[Stored data entries]
========================================

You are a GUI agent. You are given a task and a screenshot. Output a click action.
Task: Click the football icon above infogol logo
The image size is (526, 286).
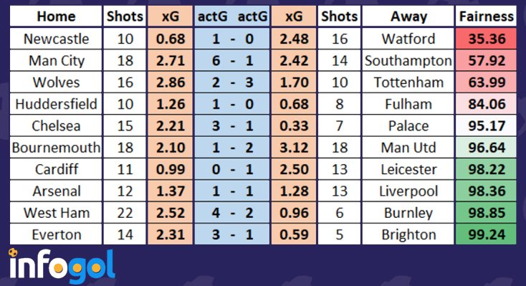(x=13, y=252)
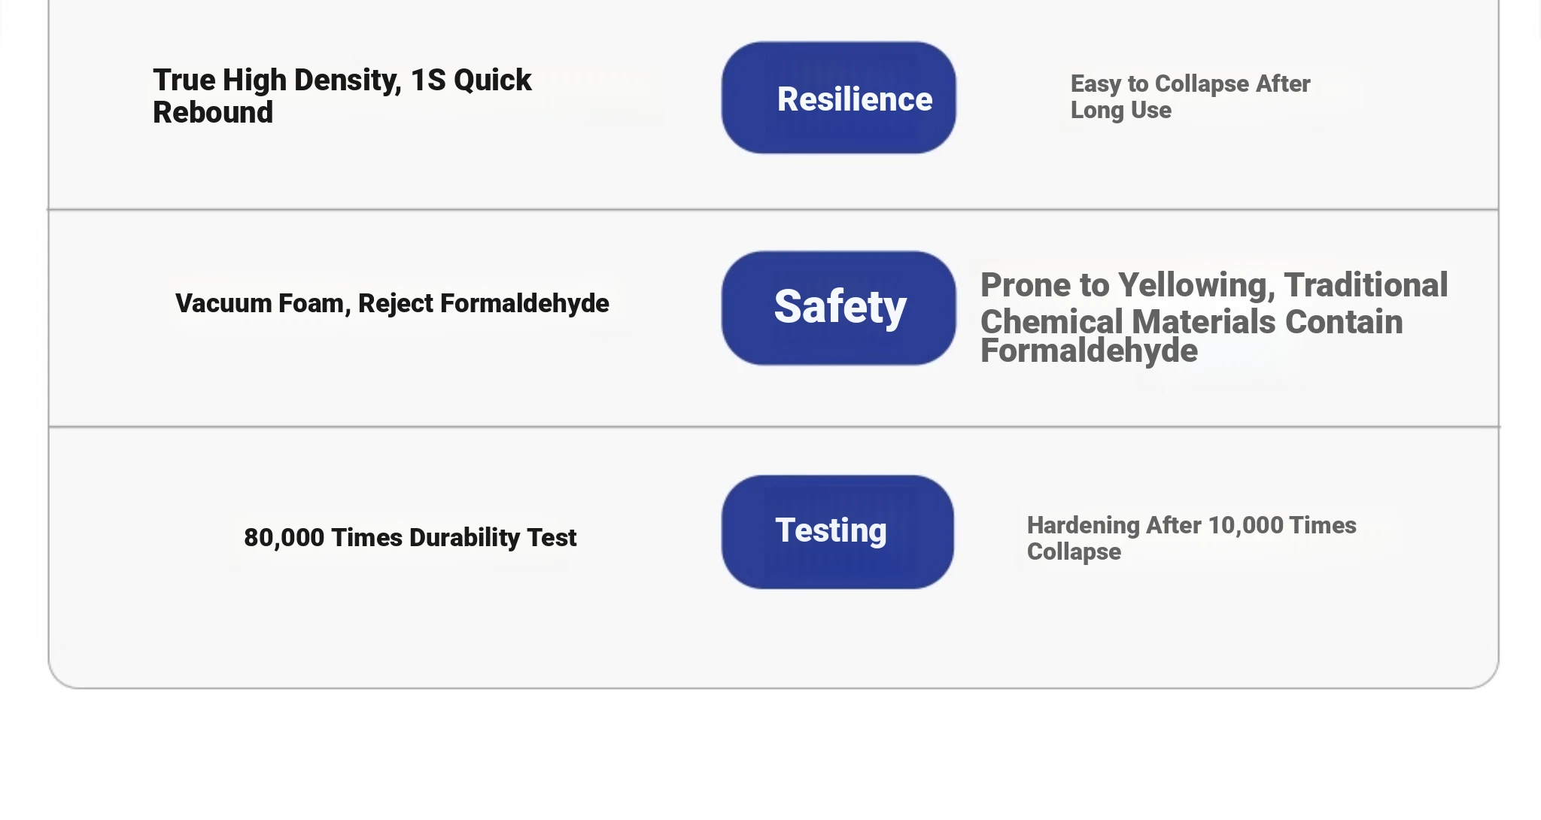Click the black "Reject Formaldehyde" text
The height and width of the screenshot is (820, 1541).
pyautogui.click(x=484, y=303)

========================================

**Your instructions:**
Give the entries back verbatim and omit the images.

**Written reply:**
You are a GUI agent. You are given a task and a screenshot. Output a click action.
Task: Click the football icon above infogol logo
The image size is (526, 286).
(x=13, y=252)
Click the black "Reject Formaldehyde" text
The height and width of the screenshot is (820, 1541).
pyautogui.click(x=484, y=303)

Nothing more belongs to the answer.